* [JOB 1] List every experience that the essay on perspective and thanksgiving says the writer was NOT thankful for after her daughter's death.
* [JOB 2] Pick up the essay on perspective and thanksgiving after its final sentence and keep writing it.

━━━ SOURCE PASSAGE ━━━

Perspective and Thanksgiving


It’s so easy to feel thankful for wonderful things.

It’s easy to express thanks for the nifty stuff.

It’s a choice to “give thanks in all things.” (I Thes. 5:18)

But while I was drinking coffee this morning (something for which I find it VERY easy to be thankful!), I was pondering some weird stuff that I truly FEEL thankful for, and realizing that it’s all in the perspective.

For example:

I am thankful that I am a mother who has buried a child.

In 1996, Beatrice Marie was born with an incomplete central nervous system, cuddled with me for two hours, and then crawled up on Jesus’ lap to stay.

I was NOT thankful to be at her graveside in 1996.

I was NOT thankful to celebrate Christmas without her that year, to see her first birthday come up on the calendar the following July, or to answer the question, “How many kids do you have?”

So why am I truly thankful for this now?

People like to say that time heals all wounds, but that’s a load of hooey. Time turns a whole lot of wounds into festering, gangrenous disasters. So it’s not time that has taken me to a place of thankfulness.

It’s my perspective on the experience.

At the time that she died, I tried really, really hard to have a godly attitude about it. (I tried really hard at everything back then, because I figured God liked me better if I was trying hard enough that I was exhausted all the time. So thankful to have been flooded with grace since then!) I read books on grieving, on losing a child. I participated in an online support group and prayed for others who were grieving and tried to encourage them even while my own heart was bleeding.

And honestly, my externals weren’t half-bad. I avoided whining, stayed positive for the most part, and leaned hard on God for the courage to get pregnant again. (Thankful for that, since it resulted in Jonah’s arrival in 1997!)

My attitude wasn’t bad….my perspective just wasn’t right for thanksgiving.

We often confuse these two things: attitude and perspective.

Attitude:
A settled way of thinking or feeling, typically reflected in a person’s behavior. (dictionary.com)

Perspective:
A mental view or outlook. (ibid)

My attitude was mine to choose; I settled the way I would think about Bebe. I chose to believe that God was trustworthy, and if He took her to Heaven then I would accept that this was ultimately good, whether I ever understood it completely or not.

My perspective was:
UP CLOSE.

I had no choice about that part. I was right smack-dab in front of the little 24-inch casket that held her body. I was in the same room with the baby blankets she did not need, the clothes she would never wear, the toys she’d never cuddle. I was surrounded on all sides by my own body — the postpartum aches and pains, the hormonal surges, the sleeplessness. It was all so close I was going cross-eyed looking at it.

━━━ INFORMATION SHOWN ━━━

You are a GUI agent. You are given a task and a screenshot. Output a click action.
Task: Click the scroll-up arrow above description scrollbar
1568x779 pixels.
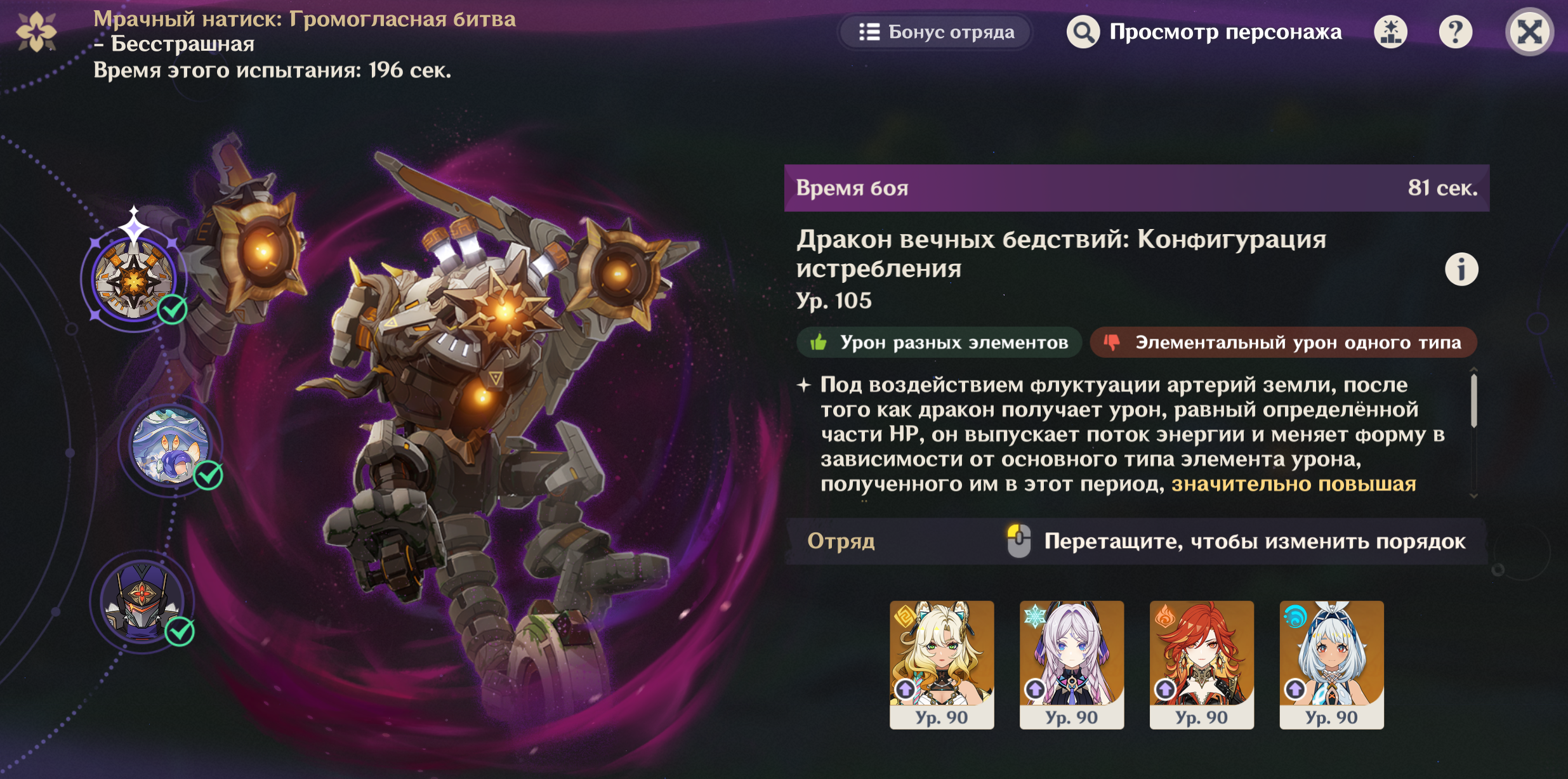[x=1473, y=369]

━━━

* [WRITTEN ANSWER 1]
- Being at her graveside in 1996
- Celebrating Christmas without her that year
- Seeing her first birthday come up on the calendar the following July
- Answering the question, "How many kids do you have?"

* [WRITTEN ANSWER 2]
From that perspective, it is impossible to be thankful for the privilege of burying your child. 

You can choose to give thanks to God for His comfort as you grieve, for His trustworthiness in caring for your baby….you can give thanks for SOMEthing from that perspective, but you can’t give thanks for THAT thing yet.

Just like my over-40 eyes find it impossible to decipher the dosage instructions on the bottle of Tylenol in my hand, my soul found it impossible to be thankful for Bebe’s death when it was right at the end of my nose.

Now my perspective is long-range.  Those same over-40 eyes have no problem reading road signs as I drive.  My soul finds it easy to give thanks for all that Bebe’s life and death meant to me and countless others who have crossed my path in special ways because of her.

Here are just a few reasons I am thankful to be a mother who has buried a child:

* I am quick to have compassion on those who are walking through an intensely personal grief.  Whether they are losing a child or walking some other private, no-one-really-understands-but-me road of suffering, I am quick to give them the benefit of the doubt, quick to pray for them, quick to challenge others to respect the private nature of their suffering.

* I am less tightly tethered to my living children than I would have been had Bebe never died.  Yup.  While some mothers CHOOSE to cling more tightly to the others when one child passes away, I CHOSE (attitude) to instead study and learn the truth before me, that no matter how hard I try I cannot guarantee the safety or success of anyone….even if I gave birth to them.  That choice was made not once but many times, and in the early years my perspective was still too near-sighted to see that this would pay off over the long haul; I kept choosing by faith.  But now my perspective allows me to see that facing the ultimate threat to my child (life or death) and losing did not destroy me, and it did not destroy her, either.  I can believe the same for my living children when they encounter really hard stuff.  I don’t have to convince myself that it will ultimately be good no matter what; I have already lived it and seen it to be true.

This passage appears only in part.